This project is a microservice designed using TypeScript and NestJS for handling data operations. It supports data storage and retrieval via POST /data
and GET /data
endpoints. The architecture is designed for scalability, maintainability, and high performance, utilizing CQRS, Sagas, and caching strategies to handle large datasets efficiently.
- Technologies Used
- API Design
- Architecture Overview
- Containerization
- Kubernetes Deployment
- CI/CD Pipeline
- Testing Strategy
- Scaling Strategy for the NestJS Application
- Project Diagram
- Language: TypeScript
- Framework: NestJS
- Database: PostgreSQL for persistent storage, Redis for caching
- ORM: TypeORM or Prisma
- Caching: In-memory cache, Redis
- API Documentation: OpenAPI Swagger
- Accepts JSON data, validates the input, and stores it in PostgreSQL.
- Example payload:
{ "name": "name", "description": "description" }
- Retrieves data from the system, either from the cache (if available) or directly from the database.

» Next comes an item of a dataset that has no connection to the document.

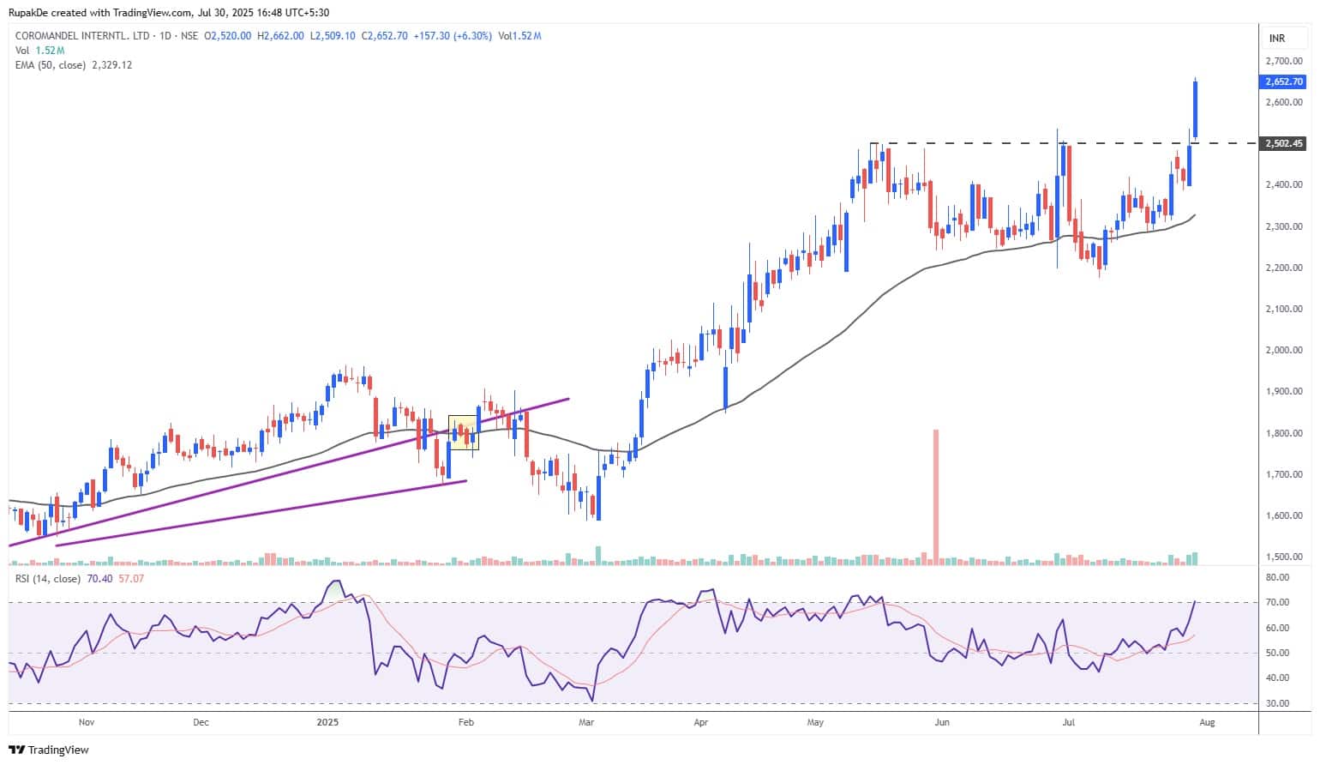The height and width of the screenshot is (765, 1320).
Task: Click the 2025 label on time axis
Action: pos(327,722)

- Optional parameters with default values will be provided on the endpoint, so the endpoint will be performant on large datasets
-Input validation is crucial in any application to ensure that the data received from users or other systems is in the correct format and type. NestJS provides a powerful and flexible mechanism for input validation through DTOs (Data Transfer Objects) and Pipes. The validation is mainly handled by the class-validator
and class-transformer
packages, which integrate seamlessly with NestJS.

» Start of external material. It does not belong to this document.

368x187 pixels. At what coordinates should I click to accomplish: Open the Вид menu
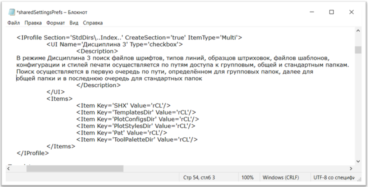pyautogui.click(x=74, y=23)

In NestJS, DTOs are used to define the shape of the input data. They are simple TypeScript classes where each property represents a field that the API will accept.
By combining DTOs with decorators from the class-validator
package, we can ensure that the incoming data is validated before it reaches the controller or service.

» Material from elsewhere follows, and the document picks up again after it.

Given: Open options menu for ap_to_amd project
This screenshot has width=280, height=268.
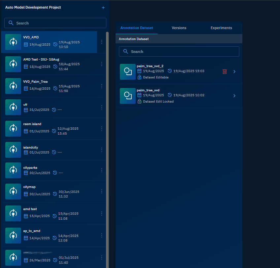Looking at the screenshot, I should (x=101, y=236).
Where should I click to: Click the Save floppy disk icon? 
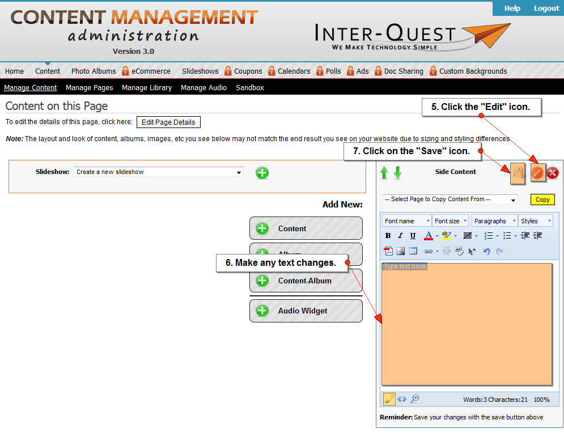pos(518,173)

// src/users/dto/create-user.dto.ts
import { IsString, IsEmail, IsNotEmpty, MinLength } from 'class-validator';
export class CreateUserDto {
@IsString()
@IsNotEmpty({ message: 'Name is required' })
readonly name: string;
@IsEmail({}, { message: 'Invalid email address' })
readonly email: string;
@IsString()
@MinLength(8, { message: 'Password must be at least 8 characters long' })
readonly password: string;
}
The ValidationPipe is responsible for triggering validation based on the decorators defined in the DTO class. When the ValidationPipe is used, it validates the incoming data against the DTO.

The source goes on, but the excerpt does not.